__Work to do__:
Rewrite the listing as a numbered list, from its first line through the line containing "center [390, 262].", inclusive, leaving out any blank lines.

Entries for locating text and elements:
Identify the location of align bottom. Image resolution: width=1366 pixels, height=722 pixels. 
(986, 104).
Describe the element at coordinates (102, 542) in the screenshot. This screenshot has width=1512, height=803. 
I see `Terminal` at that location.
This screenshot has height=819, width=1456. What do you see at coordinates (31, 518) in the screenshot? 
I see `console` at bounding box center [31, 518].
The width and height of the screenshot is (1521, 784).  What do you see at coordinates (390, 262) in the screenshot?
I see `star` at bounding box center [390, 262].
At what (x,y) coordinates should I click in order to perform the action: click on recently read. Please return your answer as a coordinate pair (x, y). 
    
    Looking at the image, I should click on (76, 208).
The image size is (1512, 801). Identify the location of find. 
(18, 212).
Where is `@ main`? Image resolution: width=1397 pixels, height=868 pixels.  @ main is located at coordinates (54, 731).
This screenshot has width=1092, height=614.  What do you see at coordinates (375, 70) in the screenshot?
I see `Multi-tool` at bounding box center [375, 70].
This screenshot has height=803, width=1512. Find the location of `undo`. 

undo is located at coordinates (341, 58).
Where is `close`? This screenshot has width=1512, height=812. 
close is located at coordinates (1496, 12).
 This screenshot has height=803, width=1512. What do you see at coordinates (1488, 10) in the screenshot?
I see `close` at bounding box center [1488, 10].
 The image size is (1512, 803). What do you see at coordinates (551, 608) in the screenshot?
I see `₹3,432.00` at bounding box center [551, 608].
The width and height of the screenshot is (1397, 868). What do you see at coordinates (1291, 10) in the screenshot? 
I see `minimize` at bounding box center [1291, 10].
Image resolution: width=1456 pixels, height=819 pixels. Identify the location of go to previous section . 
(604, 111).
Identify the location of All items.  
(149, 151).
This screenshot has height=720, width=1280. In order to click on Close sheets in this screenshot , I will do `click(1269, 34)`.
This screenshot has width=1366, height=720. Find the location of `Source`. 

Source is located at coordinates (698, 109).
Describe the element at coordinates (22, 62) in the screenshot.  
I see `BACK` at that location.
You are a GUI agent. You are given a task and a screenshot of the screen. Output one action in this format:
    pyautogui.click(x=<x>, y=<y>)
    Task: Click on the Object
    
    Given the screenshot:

__Answer to this problem__:
1. Identify the location of align bottom. Image resolution: width=1366 pixels, height=722 pixels. 
2. (986, 104).
3. Describe the element at coordinates (102, 542) in the screenshot. This screenshot has width=1512, height=803. 
4. I see `Terminal` at that location.
5. This screenshot has height=819, width=1456. What do you see at coordinates (31, 518) in the screenshot? 
6. I see `console` at bounding box center [31, 518].
7. The width and height of the screenshot is (1521, 784).  What do you see at coordinates (390, 262) in the screenshot?
8. I see `star` at bounding box center [390, 262].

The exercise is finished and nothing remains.